*Aufgabenbeschreibung*: Gib bitte aus dem Text über die Gen Z den Abschnitt wortgetreu wieder, beginnend mit „Die Studie zeigt, Sicherheit“ und weiter bis einschließlich „von vielen Erwartungshaltungen.“.

*Vorliegender Text*:
· · ·
Die Studie zeigt, Sicherheit und Klarheit für das eigene Leben stehen bei der Gen Z weit vorn. Ausgelöst durch Jahre der multiplen Krisenerfahrungen, Unsicherheiten, mangelnder Planbarkeit von Bildungs- sowie Ausbildungskarrieren und generell des Lebens handeln und denken die 16- bis 25-Jährigen verstärkt pragmatisch und vor allem bedürfnisorientiert, wodurch sie erneut beweisen, dass die Gen Z durchaus selbstbewusst ihren eigenen Weg geht – abseits von vielen Erwartungshaltungen.
Mögen auch manche Gedanken und Handlungen widersprüchlich erscheinen, das zentrale Klischee der "faulen, ängstlichen oder verweichlichten Generation" wird durch die Erhebung klar widerlegt. Vielmehr schafft die Gen Z bei vielen Themen Positionen, die der ganzen Gesellschaft zu denken geben müssten, und hinterfragt durchaus vermeintliche fixe gesellschaftliche Normen wie im unbedingte Leistungsbereitschaft in der Arbeitswelt zulasten anderer Lebensbereiche oder die Tabuisierung psychischer Probleme. Weiterhin offenbaren sich in vielen gesellschaftlichen Fragen Positionen, die der klischeehaft durchgängig als "woke" oder "aktivistisch" klassifizierten Gen Z gemeinhin nicht zugerechnet werden. Weniger denn je dominiert bei den 16- bis 25-Jährigen ein Schwarz-Weiß-Denken. Das heißt, sie agieren in vielen Fragen ganz individuell. Sie denken und handeln anders als erwartet und brechen oft auch Tabus. "ALLE sind..." oder "ALLE tun..." hat für sie somit keinen Wert. Sie entscheiden selbst.
· · ·
*Bereitgestelltes Material*:

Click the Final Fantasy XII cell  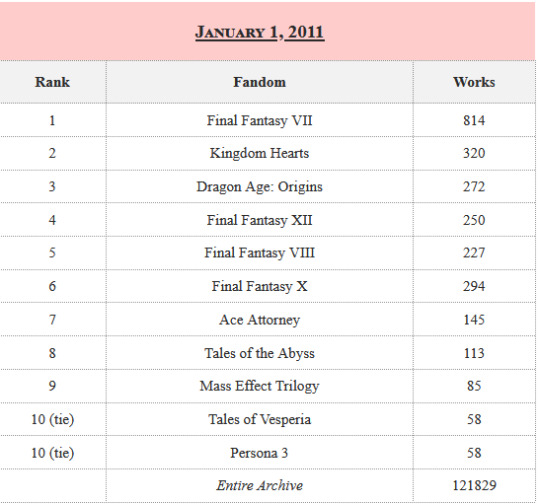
· · ·
*Antwort*:
Die Studie zeigt, Sicherheit und Klarheit für das eigene Leben stehen bei der Gen Z weit vorn. Ausgelöst durch Jahre der multiplen Krisenerfahrungen, Unsicherheiten, mangelnder Planbarkeit von Bildungs- sowie Ausbildungskarrieren und generell des Lebens handeln und denken die 16- bis 25-Jährigen verstärkt pragmatisch und vor allem bedürfnisorientiert, wodurch sie erneut beweisen, dass die Gen Z durchaus selbstbewusst ihren eigenen Weg geht – abseits von vielen Erwartungshaltungen.